The Vanuatu women's national football team represents Vanuatu in international women's association football. The team is controlled by the Vanuatu Football Federation (VFF). Vanuatu's home field is the Port Vila Municipal Stadium, located in the country's capital, Port Vila. The team is managed by Job Alwin.

Vanuatu never qualified for a FIFA Women's World Cup, but competed in the 2010 OFC Women's Championship, hosted by New Zealand during September–October 2010. The team also participated in the 2003 South Pacific Games football tournament. Vanuatu also competed in the 2022 OFC Women's Nations Cup.

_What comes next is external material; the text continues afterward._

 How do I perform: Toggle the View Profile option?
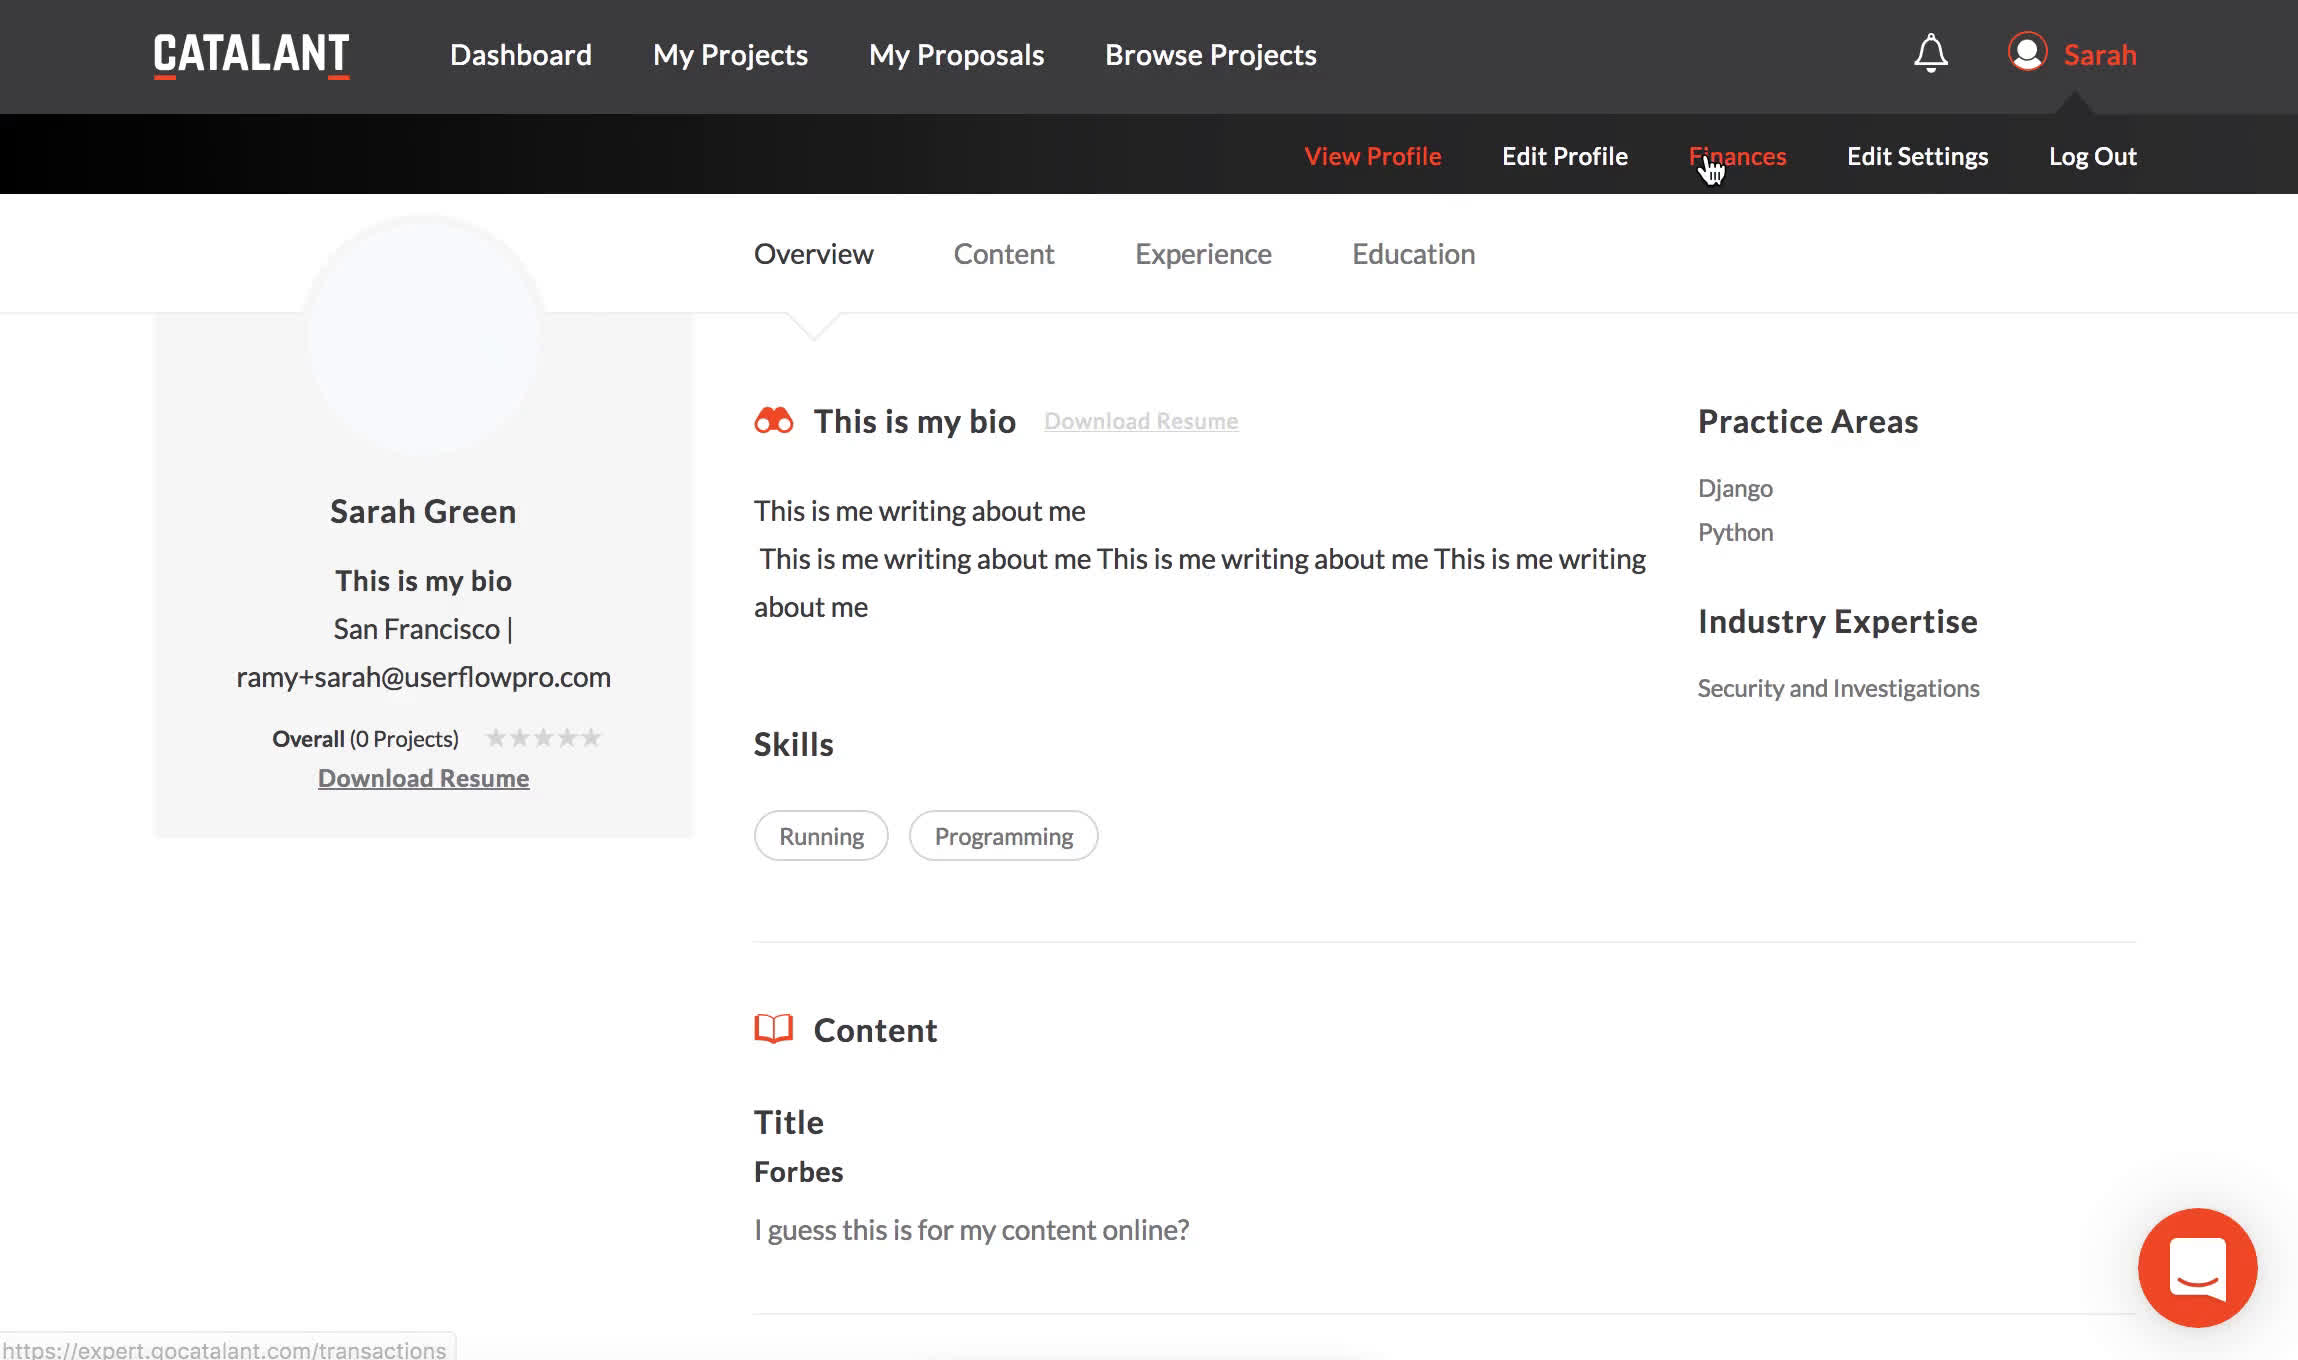tap(1372, 155)
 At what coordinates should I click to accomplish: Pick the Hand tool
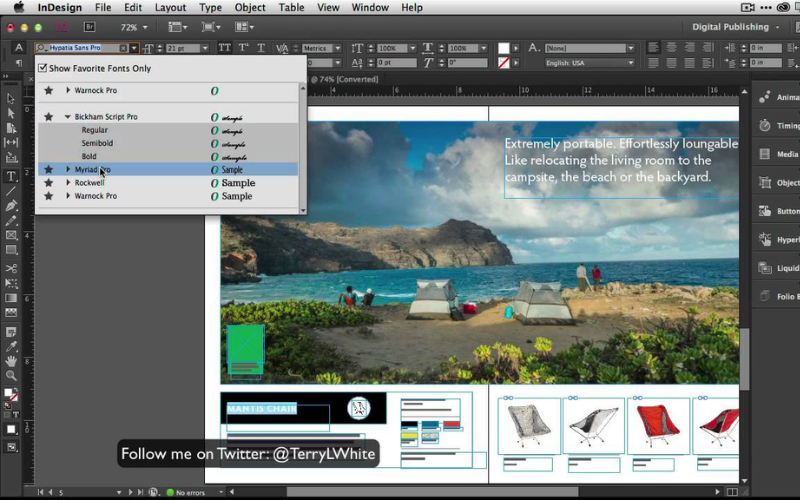coord(11,361)
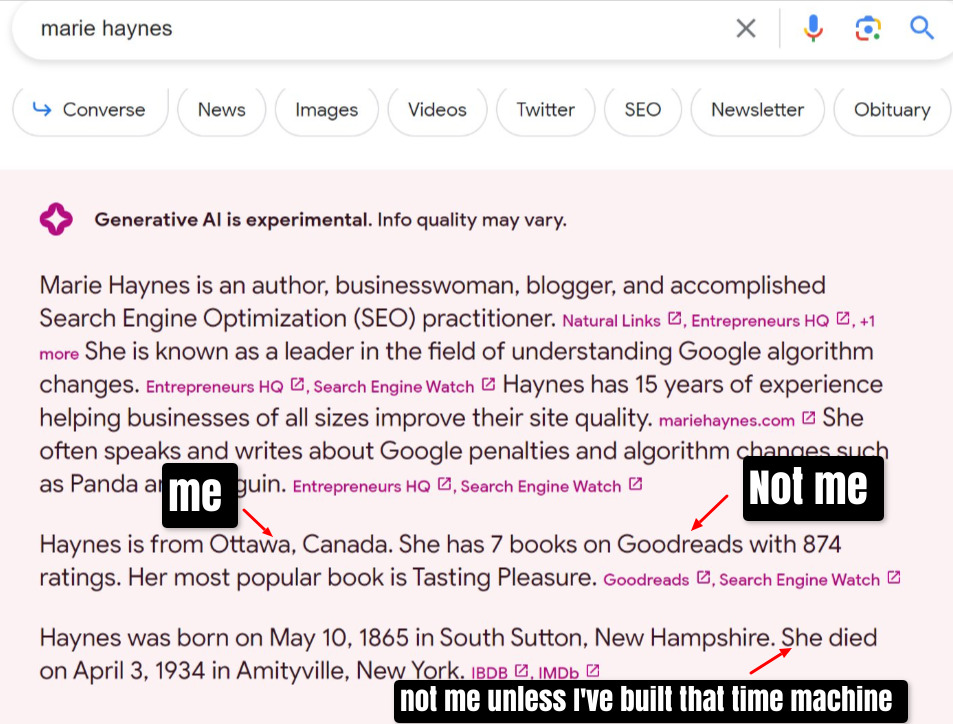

Currently, their FIFA ranking position is the 104th. Vanuatu's highest ever ranking was 82, in 2004 and their worst ranking was 148 in September 2015.

History
Vanuatu's first match was played in Nausori, Fiji at the Ratu Cakobau Park on 30 June 2003, against Tonga, who also played its first match. Tonga won the match, despite losing 2–1 at the end of the first half. Five days later, Vanuatu achieved a draw with Papua New Guinea, by 2–2. The team's biggest win was accomplished against Kiribati by 11–0 another five days later. Lavinia Taga scored seven goals for Vanuatu. In the other games, Fiji, Guam and Tahiti defeated the Vanuatuans.

The team was expected to participate in the 2003 and 2007 OFC Women's Championships, but ultimately withdrew from both.

After seven years of inactivity, Vanuatu returned to the international competition in the 2010 OFC Women's Championship in New Zealand. With only one goal, scored by midfielder Stephanie Tougen, the team finished last in the Group A table, after losing all of its games against the Cook Islands, New Zealand and Tahiti.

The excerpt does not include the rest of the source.